With the development of more complex polyolefins, such a multimodal polyethylene or heterophasic polypropylene, and the requirement for a more uniform production and tighter specification ranges demanded by a global and competitive market, the classical approach of relying on bulk physical properties to control the manufacturing process starts to find its limits. A new paradigm needs to be implemented based on acquiring complete information about the full distributions that characterize the products, in order to replace or complement the control based on single average parameters.
Gel permeation chromatography (GPC/SEC) is extensively used in the industry’s analytical laboratories to obtain the MMD. The requirement of high temperature operation, given the semi-crystalline nature of polyolefins, together with the inherent complexity of the technique and the fragility of GPC columns, has prevented in the past the availability of MMD analysis as a routine process control tool in the manufacturing plant laboratory.

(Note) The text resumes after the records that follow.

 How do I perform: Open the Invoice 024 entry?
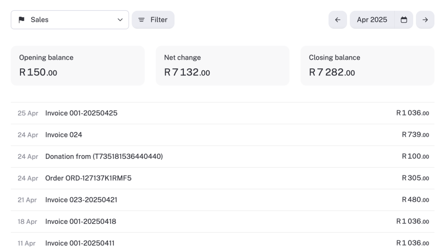click(64, 135)
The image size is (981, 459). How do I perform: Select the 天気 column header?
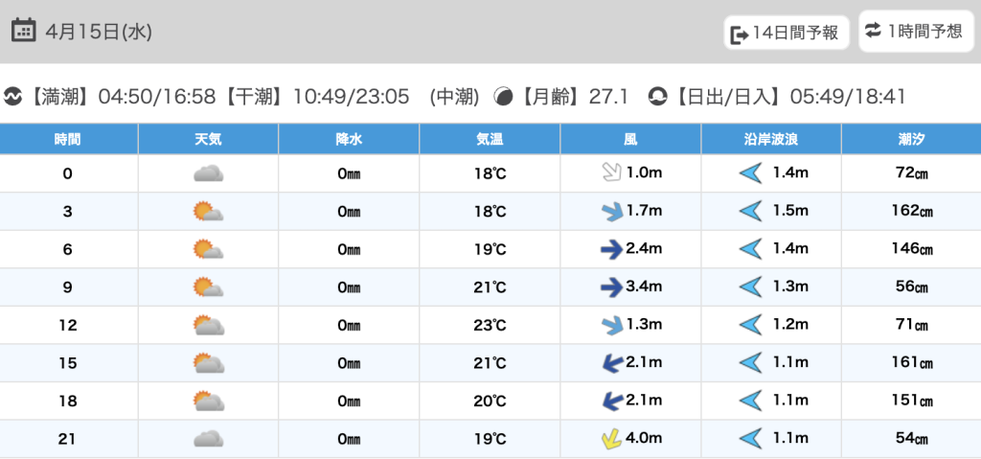click(208, 140)
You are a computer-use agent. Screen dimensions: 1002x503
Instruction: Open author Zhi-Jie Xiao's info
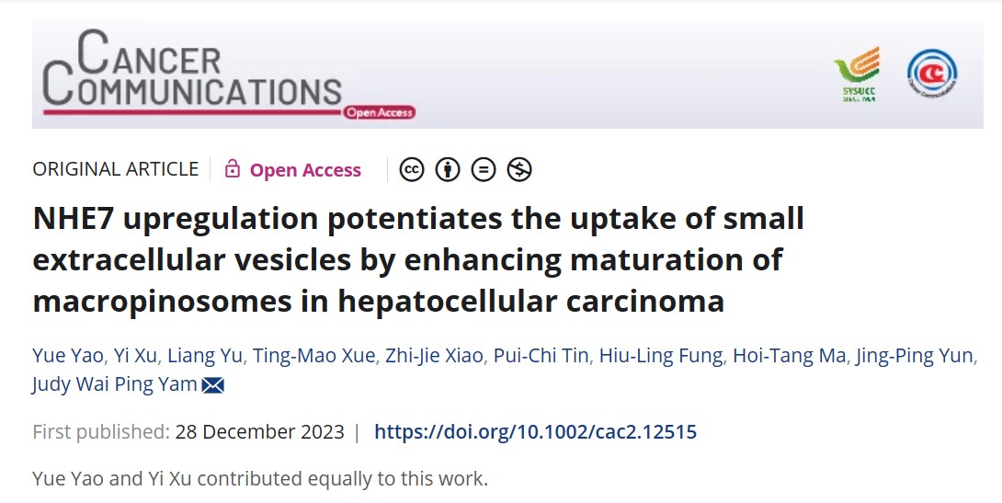click(x=435, y=356)
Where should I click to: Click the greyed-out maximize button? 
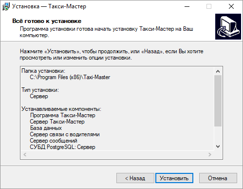209,6
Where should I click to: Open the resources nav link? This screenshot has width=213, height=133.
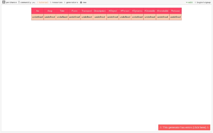point(57,2)
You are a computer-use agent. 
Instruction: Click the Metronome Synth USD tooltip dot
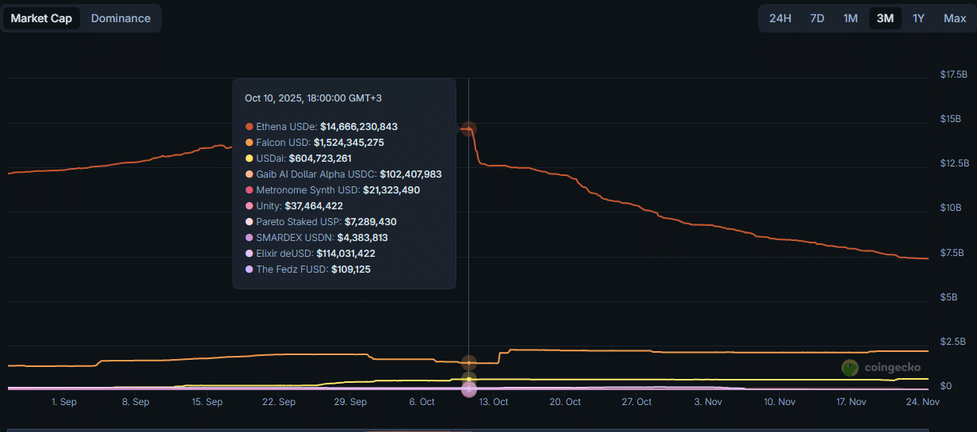click(250, 190)
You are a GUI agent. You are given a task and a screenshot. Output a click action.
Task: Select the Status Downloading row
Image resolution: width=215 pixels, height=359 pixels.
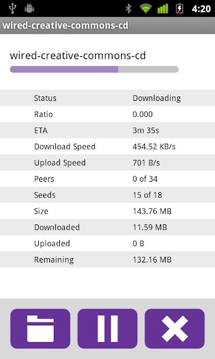[108, 98]
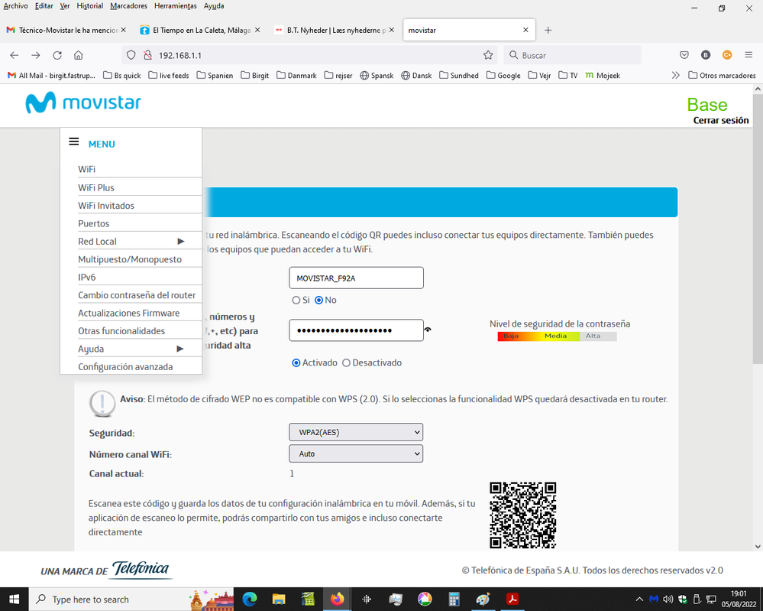The height and width of the screenshot is (611, 763).
Task: Click the MOVISTAR_F92A network name field
Action: click(356, 278)
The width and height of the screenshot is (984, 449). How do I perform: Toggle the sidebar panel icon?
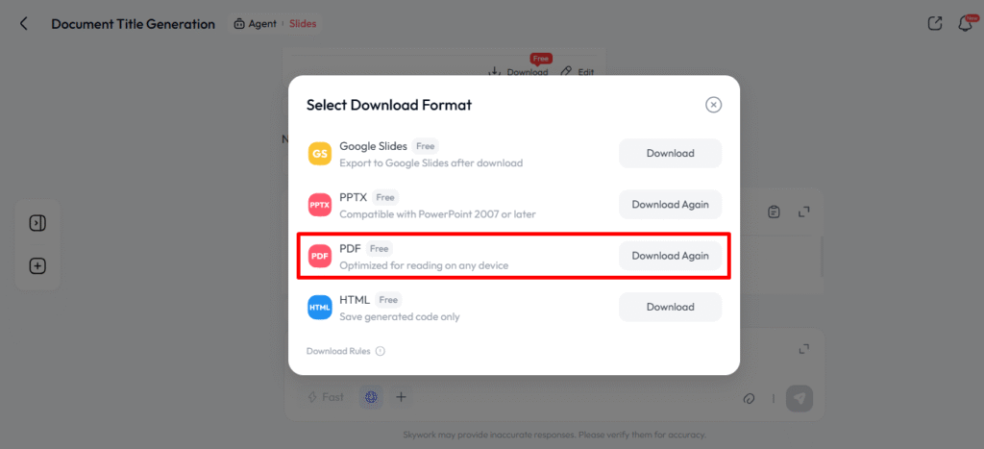click(37, 223)
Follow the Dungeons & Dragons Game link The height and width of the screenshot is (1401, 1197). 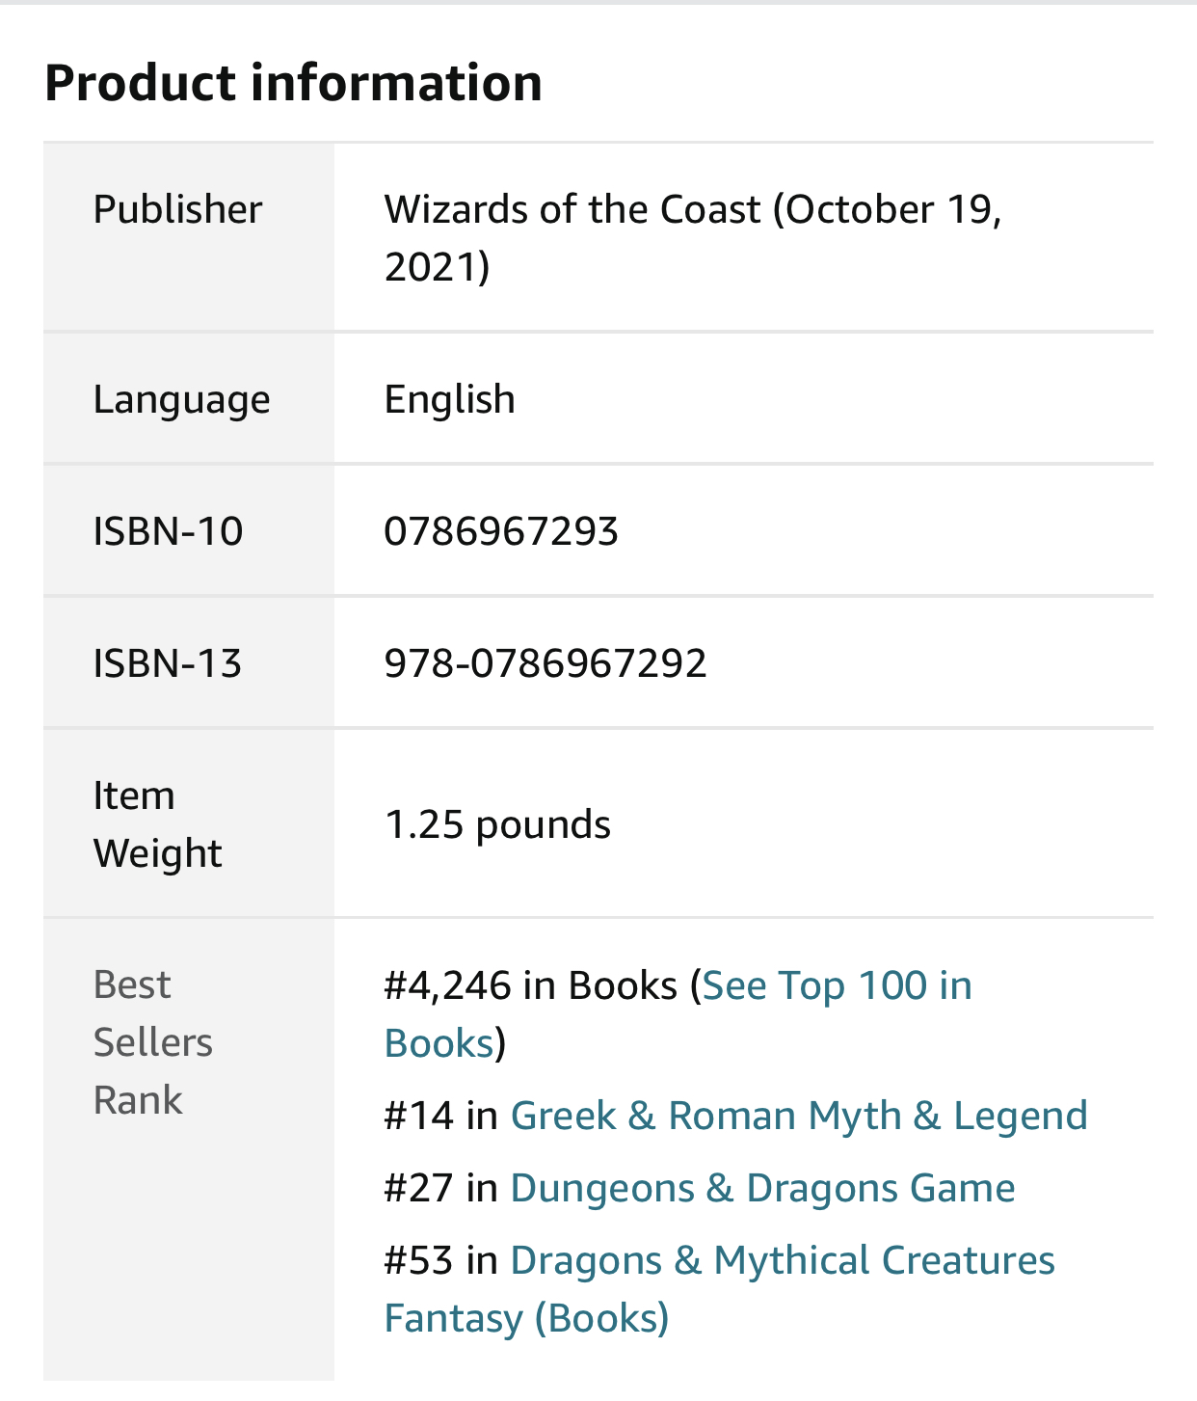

In order to fulfill this need in the industry, a compact GPC-QC instrument has been developed to provide robust and precise MMD data for process control. In addition to a high-reliability hardware design, the operation workflow has been simplified while keeping full automation of sample dissolution and analysis.
The application for GPC-QC is to follow the process changes in manufacturing. In this scenario there are no batches of samples coming together to be analyzed; instead, the analysis of a single sample of the material produced at a particular time is required, in a continuous operation cycle. This means that there is no need for an auto-sampler, but a single dissolution station optimized to shorten the dissolution time. This is a fundamental difference in the design of instrumentation for quality control, compared to the instrumentation dedicated to research.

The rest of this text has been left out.